Redesigning Introductory Spanish: Increased Enrollment, Online Management, Cost Reduction, and Effects on Student Learning
Robert Sanders
Integration of online course management (WebCT) in a year-long beginning Spanish program allowed enrollment growth of 85% (250 students per term) and decreased cost per student by 29% while lowering section sizes from 30 to 25 students each. Course design and assessment from 2 years of implementation are discussed: student retention, successful course completion, and scores on the Brigham Young University web-based Computerized Adaptive Placement Exam were comparable to those of traditional instruction. Student satisfaction was also high, but proficiency results (certified by the ACTFL) were mixed. Lessons learned will be shared.

Interactivity System Analysis, AIM, and Pedagogical Innovation
Steve Thorne
Arlo Bensinger
Jonathon Reinhardt
Dana Webber
This research uses activity theory to analyze a CMC-based pedagogical innovation in a Spanish language high school classroom. Our qualitative interactivity system analysis suggests that as students and teachers create a new activity system through the use of CMC, factors that come into play include the heterogeneous cultures of use of Internet communication tools, shifting expectations of rules, changes in the division of labor, and ultimately the potential for a reformation of social identities on the part of both students and the instructor.
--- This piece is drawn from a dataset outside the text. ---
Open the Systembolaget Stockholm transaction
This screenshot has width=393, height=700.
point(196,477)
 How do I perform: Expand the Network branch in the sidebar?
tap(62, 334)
This presentation concludes with a discussion of the use of activity theory as a change agent within educational practice.

Spanish Prepositions POR and PARA in a Universal Mythology Contextualized Inductive Choose Your Own Adventure Style CALL Tool
Justin P. White
Research suggests that the formal schema and cultural schema of a text affects comprehension (Carrell, 1992). This study evaluates the design of a CALL tool prototype adhering to the cultural and formal schema posited by the theory of universal mythology (Joseph Campbell, 1968). The multimedia tool is designed to facilitate the acquisition of the Spanish prepositions por and para in an inductive learning environment structured as a choose your own adventure style story. Design evaluating data are collected through participants’ surveys, pre-/posttests, and investigator observations. Implications are drawn and suggestions are provided for improvements on future versions.

Anonymity and Negative Feedback
Chun Lai
Wei Qiu
Qi Chen
Yong Zhao
The importance of negative feedback in second language learning has long been conceptualized and verified for its capacity to evoke learners’ noticing of the “holes” in their interlanguage systems. However, the provision of negative feedback in face-to-face situation might be inhibited by sociocultural concerns. On the other hand, studies have shown that anonymity might free learners of these constraints, help them interact more freely, and thus provide more negative feedback to each other when detected. This study proposes to examine the link between anonymity mediated via CMC and provision of negative feedback in a peer review situation.